**Text under study**:
>>>

The move will widen Vectura's loss before tax by 40 million pounds in the current financial year.

Vectura's VR475 treatment delivers asthma medication budesonide through its nebuliser inhaler. Study results showed that nebulised budesonide was not an appropriate treatment for patients with severe asthma alternative to biologic therapy, Vectura said.

"The study outcome is disappointing, however the (main study goal) in this difficult-to-treat patient population presented a high hurdle from the outset," Tim Harrison, the study's principal investigator, said in a statement.

Vectura has undergone a rocky period since buying rival SkyePharma for 441 million pounds in 2016, receiving lower than expected royalties and facing higher costs from the acquisition.

In March it reported a worse-than-expected full-year pre-tax loss of 102.2 million pounds.

The asthma inhaler-maker had moved from product development to partnered development of generic drugs for the U.S. market, allowing it to take money from higher-risk, early-stage projects to invest in "relatively lower risk" ones.

This year Vectura's plans to launch the first U.S. generic copy of GSK's <GSK.L> best-selling Advair inhaler, along with partner Hikma Pharmaceuticals <HIK.L>, were slowed down by delayed approvals from the U.S. Food and Drug Administration.

<<<

**Information supplied**:
>>>

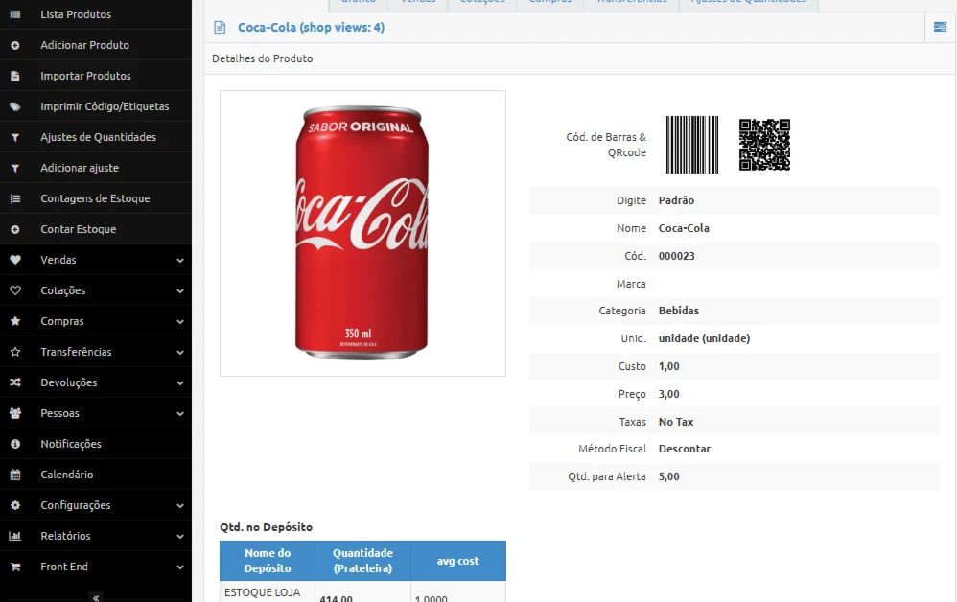The width and height of the screenshot is (957, 602).
Task: Expand the Transferências chevron
Action: 180,352
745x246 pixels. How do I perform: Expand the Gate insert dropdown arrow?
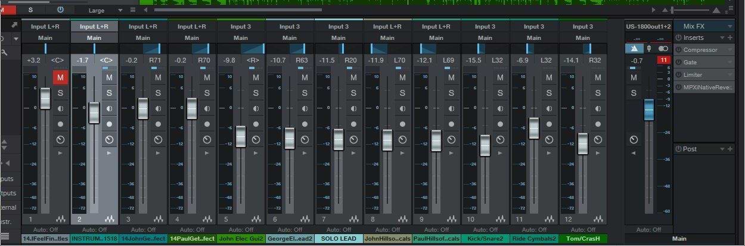(731, 63)
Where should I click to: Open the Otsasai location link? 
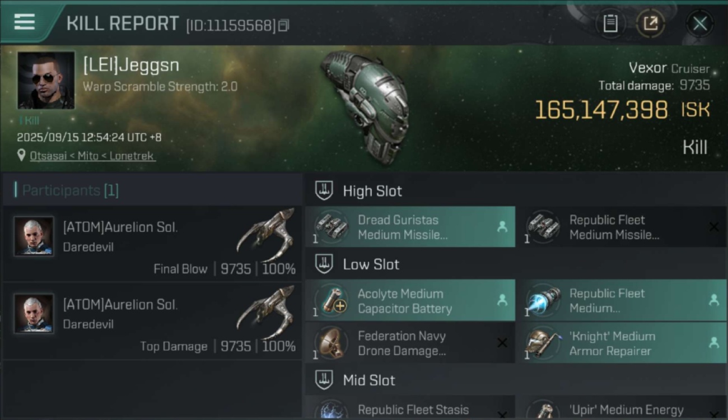92,156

<<<

Copy everything from "The move will" down to "in a statement." in the Vectura article word for word. These rows come from a different source than the text.

The move will widen Vectura's loss before tax by 40 million pounds in the current financial year.

Vectura's VR475 treatment delivers asthma medication budesonide through its nebuliser inhaler. Study results showed that nebulised budesonide was not an appropriate treatment for patients with severe asthma alternative to biologic therapy, Vectura said.

"The study outcome is disappointing, however the (main study goal) in this difficult-to-treat patient population presented a high hurdle from the outset," Tim Harrison, the study's principal investigator, said in a statement.